Challenge 1
Please give the records as a Markdown table with columns "Row" and "Record line," one row per line and blank lines left out. Begin at the first line of the records and stop after the line that contains "pyautogui.click(x=620, y=57)".

Extract to read
== == ==
Journal of World History, vol. 23, no. 1 (2012)

SPECIAL ISSUE: GLOBAL CHINA

ARTICLES

Global China: Material Culture and Connections in World History
Anne Gerritsen and Stephen McDowall, 3

The multidisciplinary articles in this special issue were developed in conjunction with a research project on the cultures of porcelain in global history, hosted by the Global History and Culture Centre at the University of Warwick. These articles all situate porcelain within wider contexts of material and visual culture. This approach reveals the complexities of the processes involved in the appropriation of Chinese ceramics in England and Iran and in the diffusion of Chinese-style ceramics in the western Indian Ocean, and explores the ways in which ideas about Chineseness were formed, and a global visual culture on the theme of porcelain production emerged.

The Movement of Chinese Ceramics: Appropriation in Global History
Stacey Pierson, 9

The subject of Chinese export ceramics has recently moved beyond the traditional confines of art history into the purview of economic and world history. In consequence, Chinese porcelain in particular is increasingly being used as a model for studies of global connections in history and economics, with reference to both exchange networks and consumer cultures. The perspective of these studies is somewhat one-dimensional and universalizing, however. This article seeks to reconsider the current state of affairs by presenting two case studies from sixteenth- and seventeenth-century England and Iran, which demonstrate that while the dissemination of Chinese porcelain may have been global, its impact was local.

Global Trade and Swahili Cosmopolitan Material Culture: Chinese-Style Ceramic Shards from Sanje ya Kati and Songo Mnara (Kilwa, Tanzania)
== == ==
Material provided

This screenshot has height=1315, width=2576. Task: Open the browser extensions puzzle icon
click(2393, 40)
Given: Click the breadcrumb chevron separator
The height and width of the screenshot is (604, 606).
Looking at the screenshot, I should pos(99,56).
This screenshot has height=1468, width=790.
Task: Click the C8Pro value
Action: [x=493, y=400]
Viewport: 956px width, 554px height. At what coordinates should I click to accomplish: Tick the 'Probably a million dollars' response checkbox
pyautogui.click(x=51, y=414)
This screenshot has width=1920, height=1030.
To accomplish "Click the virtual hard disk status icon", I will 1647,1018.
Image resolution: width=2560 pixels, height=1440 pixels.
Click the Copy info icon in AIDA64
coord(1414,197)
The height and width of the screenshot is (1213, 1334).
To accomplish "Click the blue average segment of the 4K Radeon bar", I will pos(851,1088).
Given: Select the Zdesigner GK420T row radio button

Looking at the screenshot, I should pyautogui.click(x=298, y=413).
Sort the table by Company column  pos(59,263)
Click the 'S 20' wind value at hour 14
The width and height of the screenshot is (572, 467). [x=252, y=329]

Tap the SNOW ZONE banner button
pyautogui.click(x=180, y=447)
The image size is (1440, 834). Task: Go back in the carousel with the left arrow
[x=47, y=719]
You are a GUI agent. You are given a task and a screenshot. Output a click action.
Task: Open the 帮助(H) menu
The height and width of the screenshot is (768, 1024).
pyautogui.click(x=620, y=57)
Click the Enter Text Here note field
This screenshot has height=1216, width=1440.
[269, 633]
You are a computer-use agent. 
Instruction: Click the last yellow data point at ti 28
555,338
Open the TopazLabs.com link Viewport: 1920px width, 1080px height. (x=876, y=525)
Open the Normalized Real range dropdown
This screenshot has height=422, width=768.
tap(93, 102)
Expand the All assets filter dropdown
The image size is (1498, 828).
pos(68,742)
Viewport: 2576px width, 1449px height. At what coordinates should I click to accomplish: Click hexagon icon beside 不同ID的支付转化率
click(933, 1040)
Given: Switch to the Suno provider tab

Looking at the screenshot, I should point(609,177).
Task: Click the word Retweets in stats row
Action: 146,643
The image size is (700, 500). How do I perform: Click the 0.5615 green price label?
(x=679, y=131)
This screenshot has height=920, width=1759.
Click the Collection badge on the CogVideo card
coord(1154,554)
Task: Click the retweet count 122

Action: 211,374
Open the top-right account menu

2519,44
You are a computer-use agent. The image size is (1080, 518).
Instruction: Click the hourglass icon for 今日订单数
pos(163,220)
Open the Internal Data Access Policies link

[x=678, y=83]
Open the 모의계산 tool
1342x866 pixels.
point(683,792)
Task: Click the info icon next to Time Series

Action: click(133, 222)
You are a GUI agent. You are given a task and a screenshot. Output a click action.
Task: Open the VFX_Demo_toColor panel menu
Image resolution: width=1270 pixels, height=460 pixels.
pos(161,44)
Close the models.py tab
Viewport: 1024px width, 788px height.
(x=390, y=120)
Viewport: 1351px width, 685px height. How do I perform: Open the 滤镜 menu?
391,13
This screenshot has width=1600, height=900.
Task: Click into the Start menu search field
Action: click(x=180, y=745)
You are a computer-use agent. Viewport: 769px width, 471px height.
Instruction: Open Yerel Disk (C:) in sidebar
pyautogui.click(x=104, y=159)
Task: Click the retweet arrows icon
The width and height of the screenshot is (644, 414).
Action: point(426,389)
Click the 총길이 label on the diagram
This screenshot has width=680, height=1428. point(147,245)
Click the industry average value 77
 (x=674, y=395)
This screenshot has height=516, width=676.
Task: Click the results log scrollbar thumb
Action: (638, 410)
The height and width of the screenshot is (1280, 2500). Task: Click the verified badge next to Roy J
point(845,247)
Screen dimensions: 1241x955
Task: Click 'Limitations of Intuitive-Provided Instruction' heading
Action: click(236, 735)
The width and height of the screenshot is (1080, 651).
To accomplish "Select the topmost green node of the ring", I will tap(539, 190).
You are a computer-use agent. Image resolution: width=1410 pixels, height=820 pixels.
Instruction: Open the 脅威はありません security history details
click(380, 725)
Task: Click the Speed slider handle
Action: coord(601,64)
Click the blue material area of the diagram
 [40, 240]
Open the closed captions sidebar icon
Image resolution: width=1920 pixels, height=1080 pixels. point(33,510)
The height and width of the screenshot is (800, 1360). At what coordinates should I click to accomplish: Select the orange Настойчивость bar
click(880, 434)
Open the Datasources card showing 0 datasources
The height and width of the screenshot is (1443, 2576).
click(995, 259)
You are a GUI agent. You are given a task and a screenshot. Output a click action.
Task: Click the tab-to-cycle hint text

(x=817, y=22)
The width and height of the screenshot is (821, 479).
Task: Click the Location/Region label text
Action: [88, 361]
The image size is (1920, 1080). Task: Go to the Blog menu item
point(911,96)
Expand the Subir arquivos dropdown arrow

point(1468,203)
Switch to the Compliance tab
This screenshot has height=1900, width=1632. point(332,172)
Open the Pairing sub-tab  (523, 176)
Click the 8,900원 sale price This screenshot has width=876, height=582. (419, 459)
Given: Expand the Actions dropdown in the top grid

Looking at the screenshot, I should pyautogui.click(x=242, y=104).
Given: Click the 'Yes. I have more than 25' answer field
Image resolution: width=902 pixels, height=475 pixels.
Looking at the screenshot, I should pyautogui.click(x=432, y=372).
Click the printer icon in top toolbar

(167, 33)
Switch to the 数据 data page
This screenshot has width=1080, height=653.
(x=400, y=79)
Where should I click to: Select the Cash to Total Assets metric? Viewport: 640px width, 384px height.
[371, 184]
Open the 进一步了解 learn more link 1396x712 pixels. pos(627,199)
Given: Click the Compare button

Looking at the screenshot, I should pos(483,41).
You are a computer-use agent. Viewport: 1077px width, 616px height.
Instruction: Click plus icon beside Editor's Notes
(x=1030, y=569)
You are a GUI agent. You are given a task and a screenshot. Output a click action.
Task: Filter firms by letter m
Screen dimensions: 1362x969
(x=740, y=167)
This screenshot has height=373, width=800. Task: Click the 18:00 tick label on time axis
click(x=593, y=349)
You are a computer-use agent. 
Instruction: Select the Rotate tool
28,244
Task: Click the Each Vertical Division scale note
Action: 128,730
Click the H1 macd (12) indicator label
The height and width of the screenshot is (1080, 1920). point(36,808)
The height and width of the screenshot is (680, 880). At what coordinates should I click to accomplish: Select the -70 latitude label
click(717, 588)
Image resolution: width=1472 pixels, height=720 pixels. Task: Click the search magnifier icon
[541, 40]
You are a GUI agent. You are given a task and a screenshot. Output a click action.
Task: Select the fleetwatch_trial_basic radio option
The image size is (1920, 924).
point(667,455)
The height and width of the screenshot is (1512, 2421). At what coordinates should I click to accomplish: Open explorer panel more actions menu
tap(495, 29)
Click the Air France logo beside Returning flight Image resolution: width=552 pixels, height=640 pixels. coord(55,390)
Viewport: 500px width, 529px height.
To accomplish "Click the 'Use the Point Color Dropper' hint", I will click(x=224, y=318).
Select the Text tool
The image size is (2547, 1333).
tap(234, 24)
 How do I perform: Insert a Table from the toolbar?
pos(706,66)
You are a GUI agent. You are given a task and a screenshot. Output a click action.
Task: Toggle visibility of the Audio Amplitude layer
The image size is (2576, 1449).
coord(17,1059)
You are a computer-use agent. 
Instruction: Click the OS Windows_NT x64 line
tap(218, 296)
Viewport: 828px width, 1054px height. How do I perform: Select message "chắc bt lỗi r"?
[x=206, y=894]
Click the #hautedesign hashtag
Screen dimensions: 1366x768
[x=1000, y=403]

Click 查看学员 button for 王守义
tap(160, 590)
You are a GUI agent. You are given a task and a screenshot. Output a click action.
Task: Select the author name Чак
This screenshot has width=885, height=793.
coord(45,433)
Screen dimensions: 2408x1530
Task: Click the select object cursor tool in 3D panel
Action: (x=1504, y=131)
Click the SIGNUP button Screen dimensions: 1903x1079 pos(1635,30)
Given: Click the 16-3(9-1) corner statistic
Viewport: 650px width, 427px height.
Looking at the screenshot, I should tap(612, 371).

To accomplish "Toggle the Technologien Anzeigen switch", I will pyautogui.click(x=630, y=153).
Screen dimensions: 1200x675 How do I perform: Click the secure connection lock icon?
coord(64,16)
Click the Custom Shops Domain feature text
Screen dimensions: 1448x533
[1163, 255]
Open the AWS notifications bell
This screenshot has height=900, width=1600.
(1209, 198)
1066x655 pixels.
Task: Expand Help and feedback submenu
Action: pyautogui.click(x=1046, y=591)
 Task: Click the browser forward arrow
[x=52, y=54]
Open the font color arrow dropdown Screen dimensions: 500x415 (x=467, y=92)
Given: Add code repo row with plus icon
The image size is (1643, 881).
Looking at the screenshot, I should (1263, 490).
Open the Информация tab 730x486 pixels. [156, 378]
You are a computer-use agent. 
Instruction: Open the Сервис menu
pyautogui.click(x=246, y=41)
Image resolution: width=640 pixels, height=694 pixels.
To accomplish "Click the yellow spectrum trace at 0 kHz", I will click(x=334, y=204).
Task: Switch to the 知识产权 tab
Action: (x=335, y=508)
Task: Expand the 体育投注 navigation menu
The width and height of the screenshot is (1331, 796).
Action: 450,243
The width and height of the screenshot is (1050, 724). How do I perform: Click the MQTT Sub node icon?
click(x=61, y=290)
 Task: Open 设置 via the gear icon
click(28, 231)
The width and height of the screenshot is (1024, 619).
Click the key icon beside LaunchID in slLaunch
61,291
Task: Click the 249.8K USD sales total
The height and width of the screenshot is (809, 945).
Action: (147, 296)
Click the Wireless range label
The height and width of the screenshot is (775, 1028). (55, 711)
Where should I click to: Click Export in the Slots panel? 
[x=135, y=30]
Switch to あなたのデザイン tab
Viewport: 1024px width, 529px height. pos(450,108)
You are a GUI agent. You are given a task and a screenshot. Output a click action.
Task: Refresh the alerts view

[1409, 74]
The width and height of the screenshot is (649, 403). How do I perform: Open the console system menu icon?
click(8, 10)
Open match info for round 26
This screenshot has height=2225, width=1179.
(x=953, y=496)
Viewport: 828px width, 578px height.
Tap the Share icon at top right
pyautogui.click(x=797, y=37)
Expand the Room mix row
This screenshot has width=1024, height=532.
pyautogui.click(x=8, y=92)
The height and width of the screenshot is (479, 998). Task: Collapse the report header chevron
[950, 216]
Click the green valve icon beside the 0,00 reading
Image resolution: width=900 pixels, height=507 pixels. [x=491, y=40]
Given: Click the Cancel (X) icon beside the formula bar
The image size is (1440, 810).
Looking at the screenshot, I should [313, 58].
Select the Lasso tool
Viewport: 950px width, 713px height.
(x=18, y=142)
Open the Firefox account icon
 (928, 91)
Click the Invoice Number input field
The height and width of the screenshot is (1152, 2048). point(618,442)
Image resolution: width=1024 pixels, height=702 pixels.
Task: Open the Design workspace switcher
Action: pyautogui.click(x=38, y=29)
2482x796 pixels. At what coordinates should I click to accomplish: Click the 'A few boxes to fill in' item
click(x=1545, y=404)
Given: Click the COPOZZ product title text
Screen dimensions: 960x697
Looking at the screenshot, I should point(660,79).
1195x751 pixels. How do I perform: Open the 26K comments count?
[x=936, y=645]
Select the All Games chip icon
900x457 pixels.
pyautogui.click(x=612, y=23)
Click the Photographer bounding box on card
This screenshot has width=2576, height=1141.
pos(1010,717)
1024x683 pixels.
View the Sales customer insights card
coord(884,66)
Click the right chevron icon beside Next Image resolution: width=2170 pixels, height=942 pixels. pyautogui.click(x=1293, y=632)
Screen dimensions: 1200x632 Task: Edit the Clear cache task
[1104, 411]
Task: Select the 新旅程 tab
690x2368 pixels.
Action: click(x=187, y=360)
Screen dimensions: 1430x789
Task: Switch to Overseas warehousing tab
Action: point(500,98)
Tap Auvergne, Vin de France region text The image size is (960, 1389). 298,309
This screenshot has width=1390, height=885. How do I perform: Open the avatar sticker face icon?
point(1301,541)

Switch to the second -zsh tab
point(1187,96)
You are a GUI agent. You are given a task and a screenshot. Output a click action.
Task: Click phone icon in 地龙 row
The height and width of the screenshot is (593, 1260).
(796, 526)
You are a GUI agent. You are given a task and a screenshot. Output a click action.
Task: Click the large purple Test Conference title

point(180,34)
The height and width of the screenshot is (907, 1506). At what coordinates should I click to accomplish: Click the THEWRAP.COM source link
== == ==
Challenge 2
From the Global China issue listing, extract the passage that begins at the words "SPECIAL ISSUE: GLOBAL" and stops after "porcelain production emerged.".

Full output 1
| Row | Record line |
|---|---|
| 1 | This screenshot has height=1315, width=2576. Task: Open the browser extensions puzzle icon |
| 2 | click(2393, 40) |
| 3 | Given: Click the breadcrumb chevron separator |
| 4 | The height and width of the screenshot is (604, 606). |
| 5 | Looking at the screenshot, I should pos(99,56). |
| 6 | This screenshot has height=1468, width=790. |
| 7 | Task: Click the C8Pro value |
| 8 | Action: [x=493, y=400] |
| 9 | Viewport: 956px width, 554px height. At what coordinates should I click to accomplish: Tick the 'Probably a million dollars' response checkbox |
| 10 | pyautogui.click(x=51, y=414) |
| 11 | This screenshot has width=1920, height=1030. |
| 12 | To accomplish "Click the virtual hard disk status icon", I will 1647,1018. |
| 13 | Image resolution: width=2560 pixels, height=1440 pixels. |
| 14 | Click the Copy info icon in AIDA64 |
| 15 | coord(1414,197) |
| 16 | The height and width of the screenshot is (1213, 1334). |
| 17 | To accomplish "Click the blue average segment of the 4K Radeon bar", I will pos(851,1088). |
| 18 | Given: Select the Zdesigner GK420T row radio button |
| 19 | Looking at the screenshot, I should pyautogui.click(x=298, y=413). |
| 20 | Sort the table by Company column  pos(59,263) |
| 21 | Click the 'S 20' wind value at hour 14 |
| 22 | The width and height of the screenshot is (572, 467). [x=252, y=329] |
| 23 | Tap the SNOW ZONE banner button |
| 24 | pyautogui.click(x=180, y=447) |
| 25 | The image size is (1440, 834). Task: Go back in the carousel with the left arrow |
| 26 | [x=47, y=719] |
| 27 | You are a GUI agent. You are given a task and a screenshot. Output a click action. |
| 28 | Task: Open the 帮助(H) menu |
| 29 | The height and width of the screenshot is (768, 1024). |
| 30 | pyautogui.click(x=620, y=57) |

Full output 2
SPECIAL ISSUE: GLOBAL CHINA

ARTICLES

Global China: Material Culture and Connections in World History
Anne Gerritsen and Stephen McDowall, 3

The multidisciplinary articles in this special issue were developed in conjunction with a research project on the cultures of porcelain in global history, hosted by the Global History and Culture Centre at the University of Warwick. These articles all situate porcelain within wider contexts of material and visual culture. This approach reveals the complexities of the processes involved in the appropriation of Chinese ceramics in England and Iran and in the diffusion of Chinese-style ceramics in the western Indian Ocean, and explores the ways in which ideas about Chineseness were formed, and a global visual culture on the theme of porcelain production emerged.